Heaton Stadium
- Interactive map of Heaton Stadium
- Address: 78 Milledge Road Augusta, GA 30904
- Coordinates: 33°29′42″N 82°0′2″W﻿ / ﻿33.49500°N 82.00056°W
- Capacity: 3,600
- Surface: Grass
- Record attendance: 6,231 (August 16, 1991)

Construction
- Built: 1988
- Opened: April 12, 1988
- Closed: September 1994

Tenants
- Augusta Pirates (SAL) 1988–1993 Augusta GreenJackets (SAL) 1994

= Heaton Stadium =

Baseball field in Augusta, Georgia

Heaton Stadium was a baseball stadium in Augusta, Georgia, United States. It was the home field of the Augusta Pirates/Augusta GreenJackets Minor League Baseball team of the Class A South Atlantic League from 1988 to 1994. After the 1994 season the site was redeveloped as the GreenJackets' next home, Lake Olmstead Stadium.

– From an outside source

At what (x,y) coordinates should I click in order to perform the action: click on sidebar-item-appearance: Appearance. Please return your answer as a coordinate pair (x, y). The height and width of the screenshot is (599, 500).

Heaton Stadium was named for Bill Heaton, a retired Army lieutenant colonel and partner in the team ownership who worked for six years to bring a minor league club to Augusta. Heaton reportedly built the stadium with his own money, assembling bleachers bought from other locations with the help of volunteers and high school workers paid minimum wage.